Updated: Jan 30, 2022
Any resemblance to the post below is coincidental and not based on reality.
PQ typically wore blue jeans. That day he was also wearing a purple scarf around his neck.
We were in the Junior year of our nerdy Physics Hons. classes.
PQ came to our table at the cafeteria, where I was having an academic discussion with friends. Shaking with anger he said “You know what just happened? I was insulted by some seniors because of my scarf.”
Someone had actually tugged at his scarf, commented on it, and asked him not to wear it again.
I was bemused. PQ’s mannerisms - his lovable facial contortions, arching of eyebrows with eyeballs popping out when he spoke - were often the subject of discussion among the girls and boys in our class, not that he approved. “I can’t help it you know,” he would say. In any case scarves on male students were hitherto unknown in our JU campus. It seemed like a harmless practical poke by seniors, all in jest.
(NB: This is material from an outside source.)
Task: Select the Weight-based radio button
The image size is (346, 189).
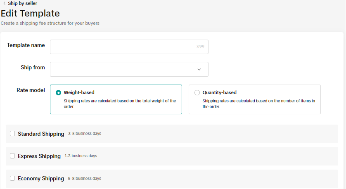Action: tap(59, 93)
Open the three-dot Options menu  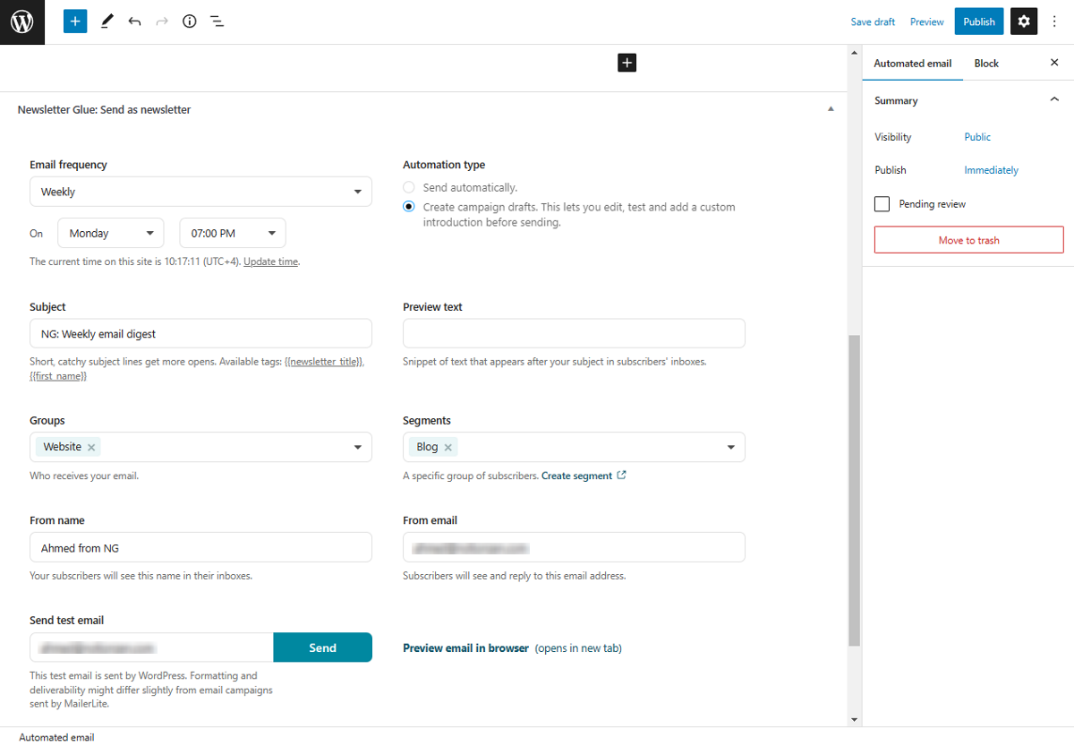[1054, 21]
But Big P was quite disturbed and quivering. Like an instant idiot, I felt a need to do something. With friends in tow, I asked him to take us to the perpetrators.
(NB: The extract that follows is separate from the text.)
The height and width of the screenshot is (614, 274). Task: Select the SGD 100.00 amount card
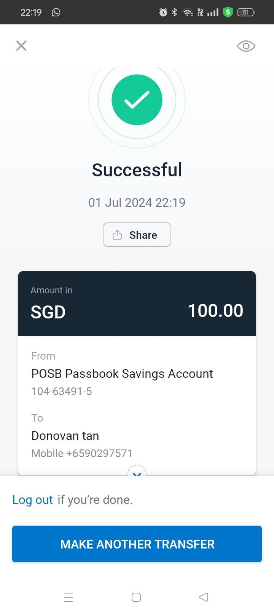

Approaching the “crime scene,“we saw SH, the primary cause of this kerfuffle (quietly pointed out by PQ), in the midst of a group. SH was a large swarthy fellow with a badass reputation of sorts. He was leaning back on a column on a 2nd floor balcony, his hands in his pockets, nonchalantly chatting with friends.
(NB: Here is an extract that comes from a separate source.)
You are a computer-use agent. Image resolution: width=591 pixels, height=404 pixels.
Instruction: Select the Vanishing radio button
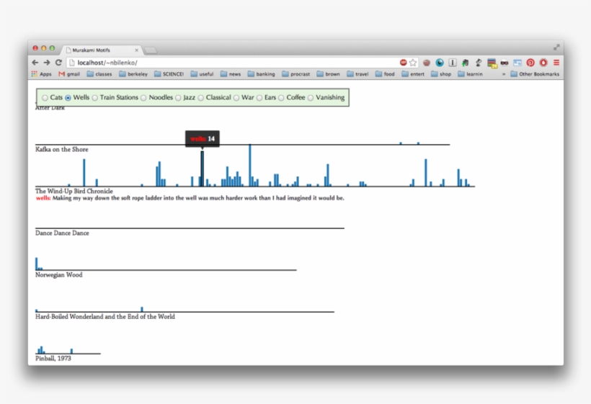(x=311, y=98)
One of my friends whispered to me from behind not to mess with SH (now that he was identified as the instigator in chief), but it was too late. The hulk had already seen me approaching; taking a u-turn would have been a volte face.
My knees knocking but my voice steady, I asked SH what he had said to PQ (as if it was any of my business). SH’s (classic) response in a (cultivated) baritone was: “Do you have any idea who I am?”
I raised my voice (to avoid an impending tremolo) and said that all I knew was that we were not freshmen any more and hazing was off the table.
I even ventured to suggest that he shouldn‘t do it again or there would be trouble, hoping that SH knew that my friend (behind me) was reputed to have contacts in the nether world. I even managed to manufacture my own baritone when I said “trouble” after a dramatic pause.
SH seemed stupefied and remained silent. I walked away (quite apprehensive about my own immediate future).
My home phone rang late that evening. A voice said, “This is SH. I need you to come to the campus football field right now.”
I recognized the voice to be a class mate’s and not SH’s.
Obviously it was a prank call, but the line clicked off fast and I wasn’t quite certain that it was (a prank).
Not to lose face, at the same time trembling with fear, I ripped the chain off my bicycle (for defensive purposes) and headed to the football field. (Thank God guns were not easily available).
I waited in the darkness. And waited. No one came.
Next day I asked the prime suspect, who I thought actually made the phone call, if he did make the call. He asked what happened, and I told him, quite annoyed, that he made me waste my time in the middle of a dark field.
My classmate fell off his bench and literally rolled on the floor laughing.
He said his dorm mate had told him that I would never fall for the prank, but I did.
I was pleasantly surprised that SH swallowed his pride, and did not ever retaliate. My words must have been a humiliation of sorts to his badass reputation, that too in front of his friends. As far as I know, SH never bothered BB again.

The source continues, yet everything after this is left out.